Last modified: 2014-04-30 18:27:01 UTC
Lucenesearch: https://de.wikipedia.org/w/index.php?title=Spezial:Suche&search=moveInterwikisToTop&fulltext=Suche&profile=all&redirs=1 Cirrus: https://de.wikipedia.org/w/index.php?title=Spezial:Suche&search=moveInterwikisToTop&fulltext=Suche&profile=all&redirs=1&srbackend=CirrusSearch Where did all the JS pages go?
Wonder if something went wrong with Gerrit change #115214.

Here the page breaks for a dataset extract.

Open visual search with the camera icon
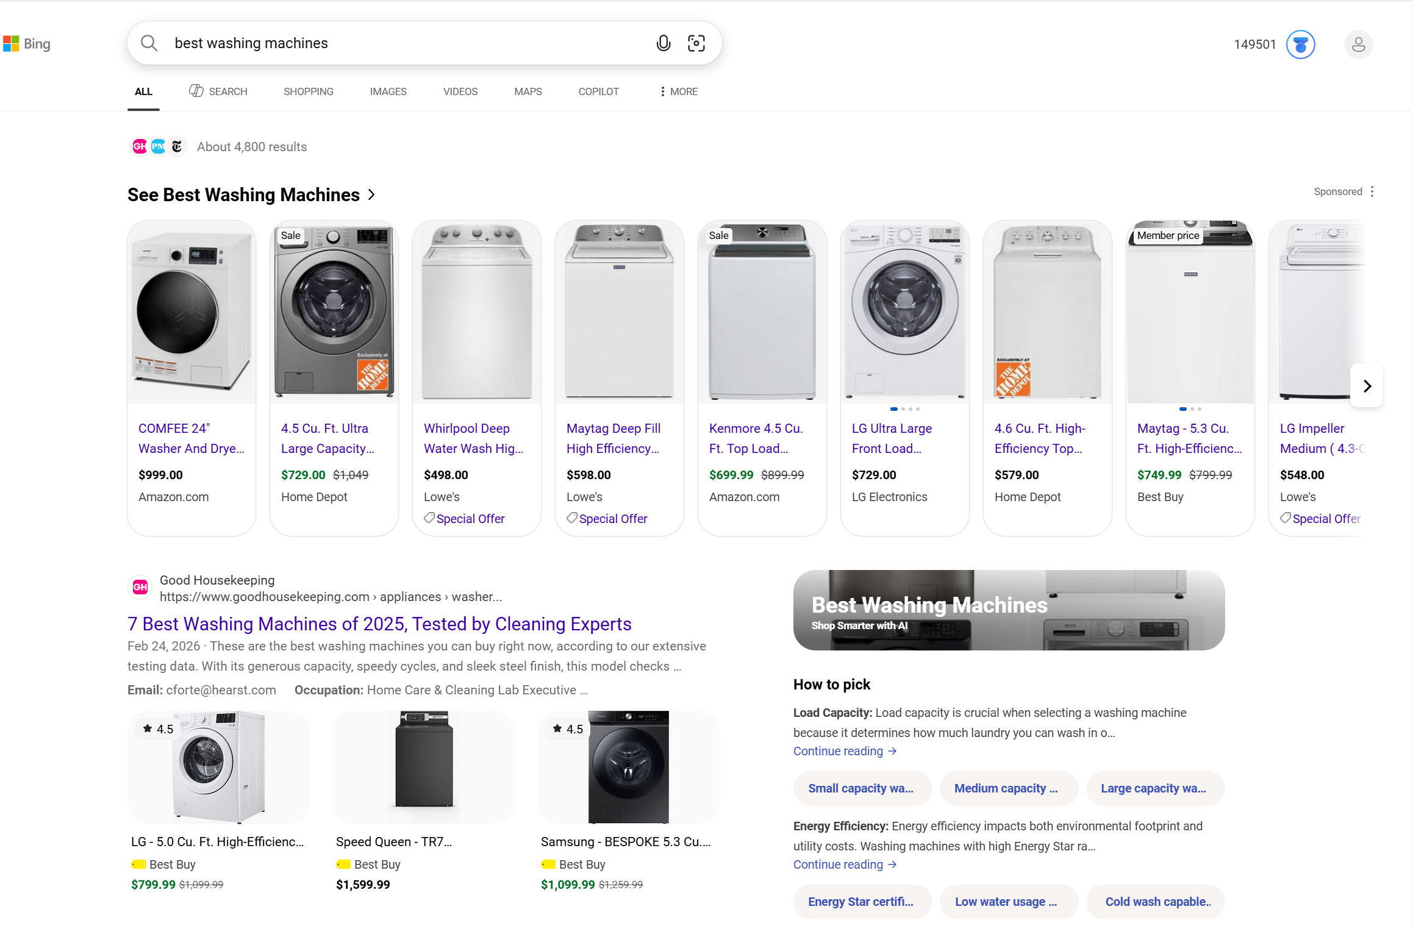 (696, 43)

I believe this is caused by us not word breaking foo.bar into foo and bar. The solution to this, as I see it, is to use the word_break token filter _but_ to do that I have to rebuild each analyzer with that filter. That isn't easy because now what I want the German analyzer I can ask for {"analyzer":{"text":{"type":"german"}}} but to rebuild it I have to do this: {"analyzer":{"text":{ "filter": [ "standard", "lowercase", "german_stop", "german_normalization", "light_german_stemmer" ], "tokenizer": "standard", "type": "custom" }},"filter":{ "german_stop": { "stopwords": [ "denn", ... "eures", "dies", "bist", "kein" ], "type": "stop" } }} Except even that doesn't work because german_normalization isn't properly exposed! The pull request I've opened upstream exposes all the stuff I'd need and it creates an endpoint on Elasticsearch designed to spit this back out for easy customization.
Interesting. Wonder if we're running into bug 40612 in a different form then.
I have little doubt.